3.5.4.5.3 NetrLogonSamLogon (Opnum 2)

The NetrLogonSamLogon method<216> is a predecessor to the NetrLogonSamLogonWithFlags method (section 3.5.4.5.2). All parameters of this method have the same meanings as the identically named parameters of the NetrLogonSamLogonWithFlags method.

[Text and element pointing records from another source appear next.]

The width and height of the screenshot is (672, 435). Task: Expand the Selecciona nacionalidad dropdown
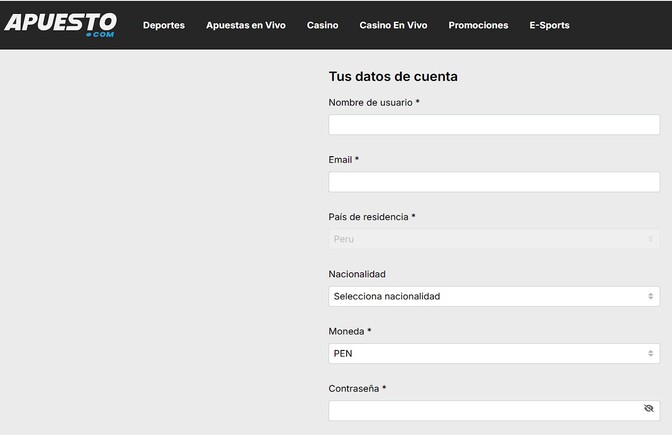click(493, 296)
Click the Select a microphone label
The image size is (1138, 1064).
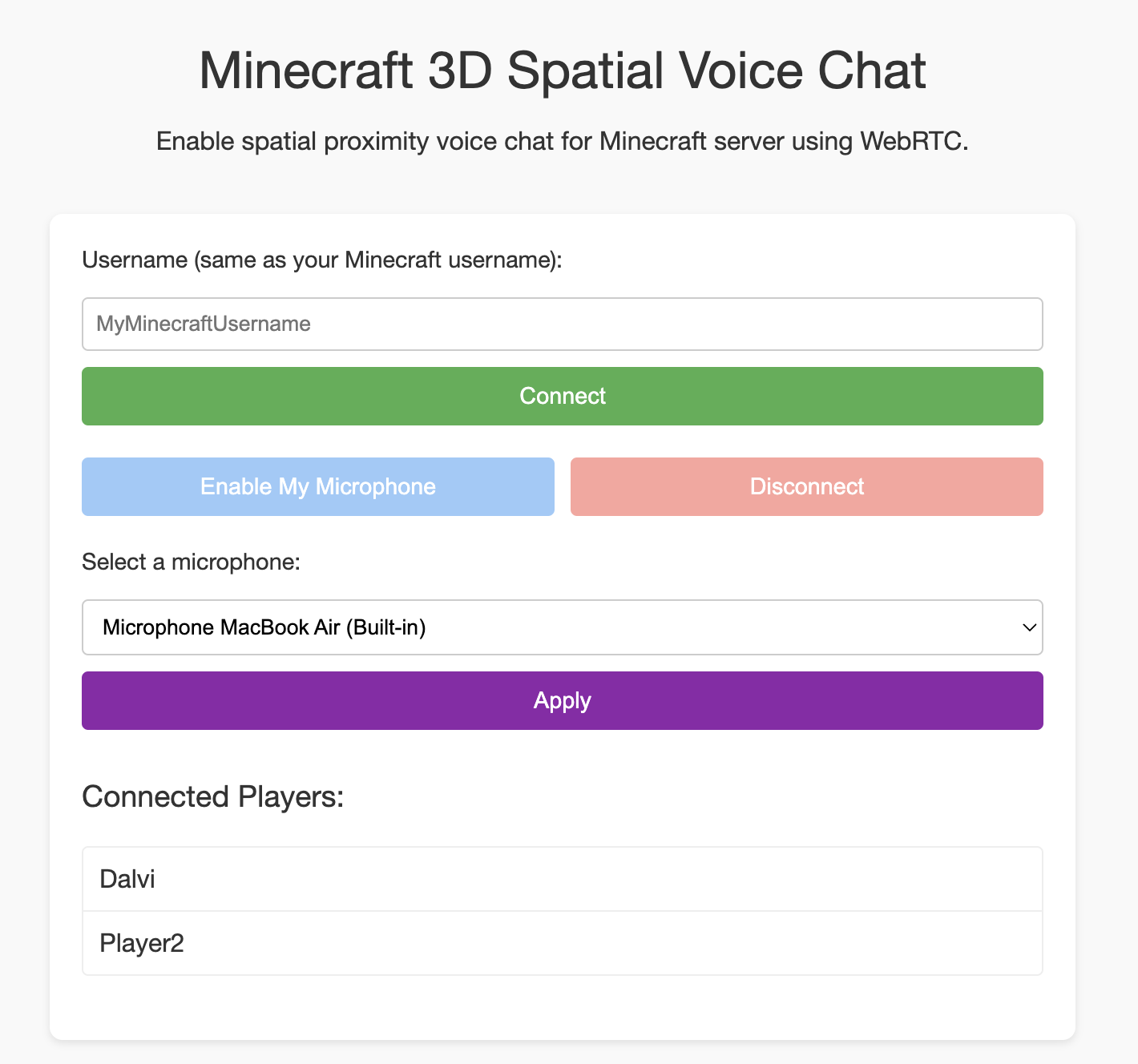(191, 562)
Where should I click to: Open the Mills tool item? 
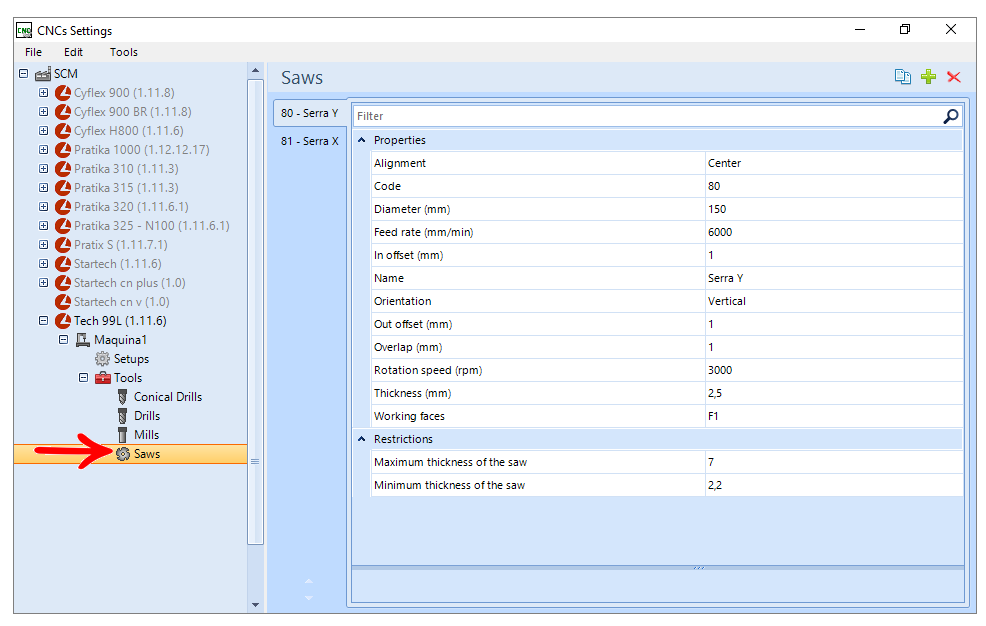(146, 434)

 NTSTATUS NetrLogonSamLogon(
   [in, unique, string] LOGONSRV_HANDLE LogonServer,
   [in, string, unique] wchar_t* ComputerName,
   [in, unique] PNETLOGON_AUTHENTICATOR Authenticator,
   [in, out, unique] PNETLOGON_AUTHENTICATOR ReturnAuthenticator,
   [in] NETLOGON_LOGON_INFO_CLASS LogonLevel,
   [in, switch_is(LogonLevel)] PNETLOGON_LEVEL LogonInformation,
   [in] NETLOGON_VALIDATION_INFO_CLASS ValidationLevel,
   [out, switch_is(ValidationLevel)] 
     PNETLOGON_VALIDATION ValidationInformation,
   [out] UCHAR * Authoritative
 );

Message processing<217> is identical to NetrLogonSamLogonEx, as specified in section 3.5.4.5.1, except for the following:

  • The method uses Netlogon authenticators, so instead of checking for Secure RPC, the server MUST confirm the validity of the Authenticator (section 3.1.4.5) that it received using the ComputerName for the secure channel to find the corresponding record in the ClientSessionInfo table. If the Authenticator parameter is valid, the server MUST compute the ReturnAuthenticator parameter returned (section 3.1.4.5). Otherwise, the server MUST return STATUS_ACCESS_DENIED.

  • The ExtraFlags parameter is not processed.

This method SHOULD only be called by a machine that has established a secure channel with the server.

On receiving this call, the server MUST perform the following validation step:

  • Apply Common Error Processing Rule A, specified in section 3.